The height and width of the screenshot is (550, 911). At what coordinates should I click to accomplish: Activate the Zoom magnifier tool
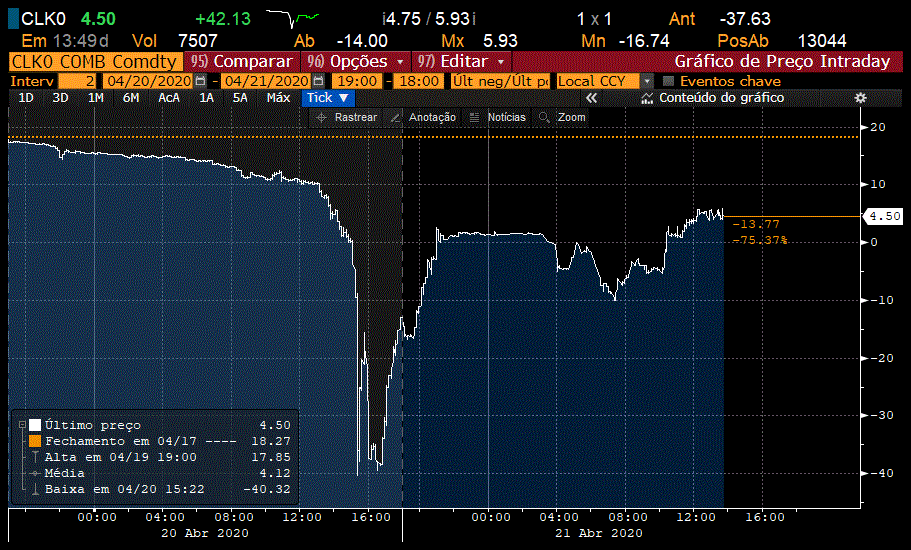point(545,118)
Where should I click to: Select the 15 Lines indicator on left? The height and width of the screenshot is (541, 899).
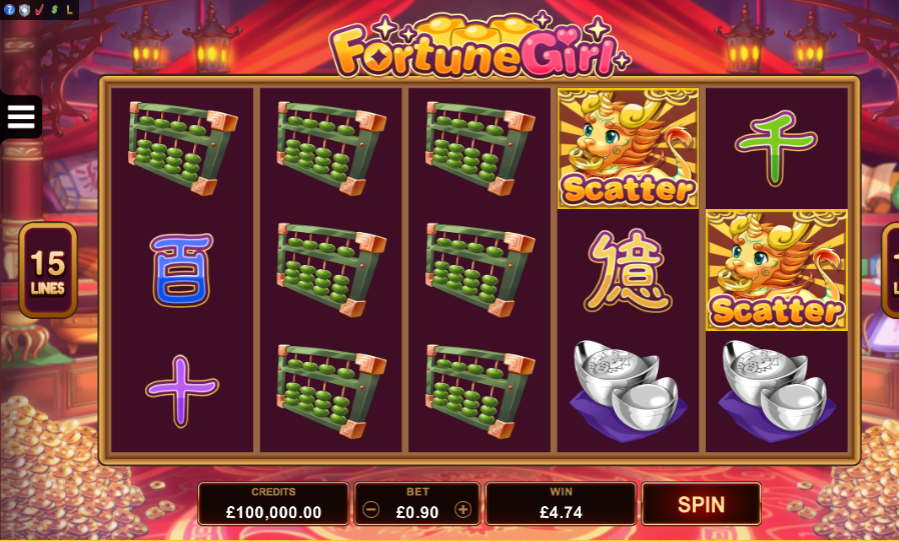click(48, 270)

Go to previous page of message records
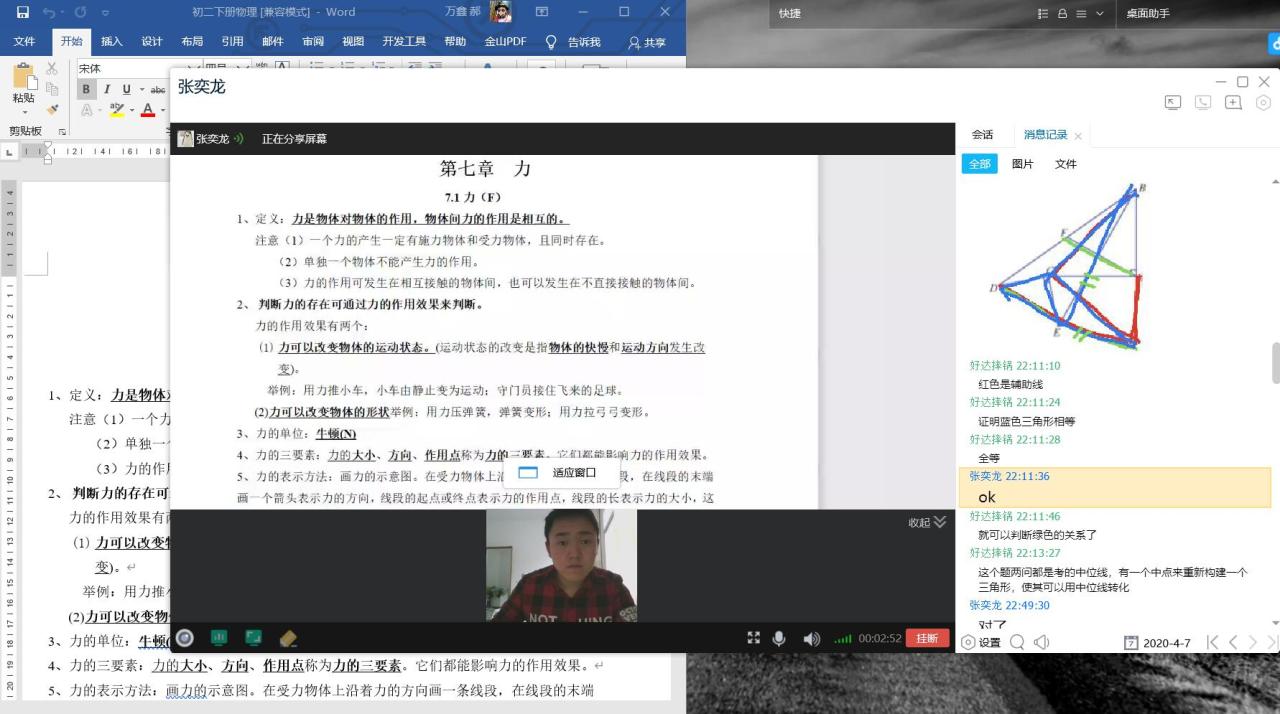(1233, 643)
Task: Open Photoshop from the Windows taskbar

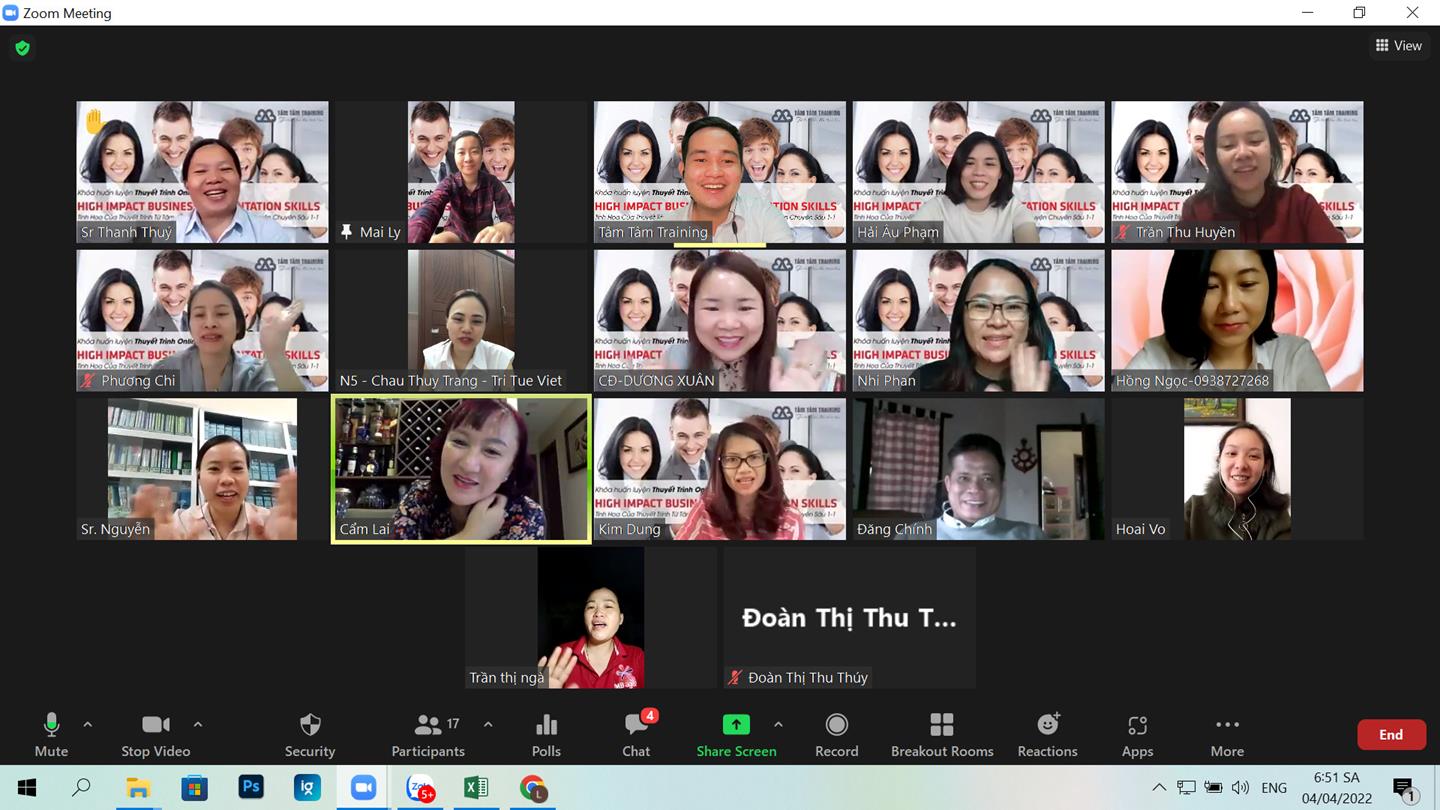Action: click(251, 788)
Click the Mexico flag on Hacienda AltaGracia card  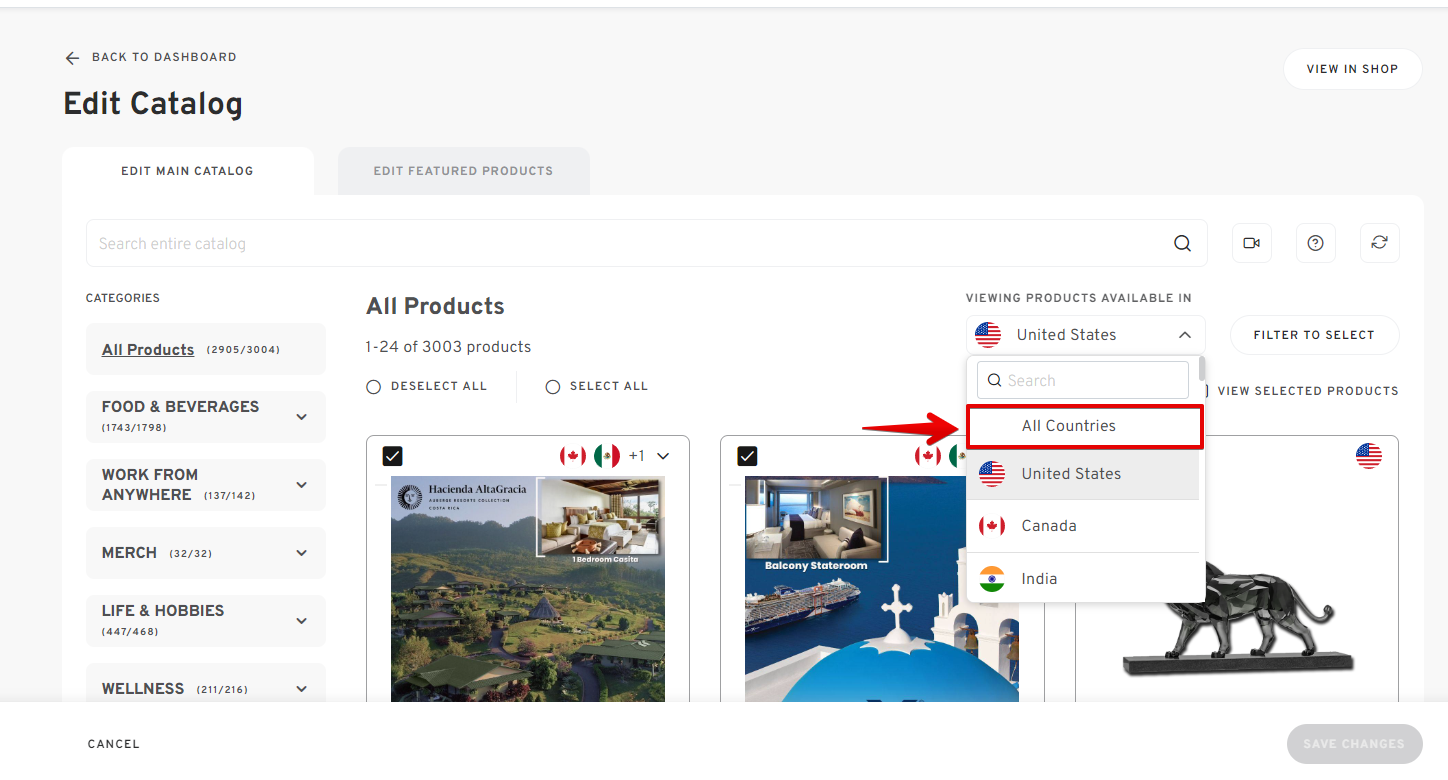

> **Your assignment**: Starting at the line that contains "Where should I", write out every line through the final line of the entries, word for word; skip any pictures.

> **Exercise response**:
Where should I click to: Select the 15 Lines indicator on left? The height and width of the screenshot is (541, 899).
click(48, 270)

Go to previous page of message records
(1233, 643)
Task: Open Photoshop from the Windows taskbar

Action: click(251, 788)
Click the Mexico flag on Hacienda AltaGracia card  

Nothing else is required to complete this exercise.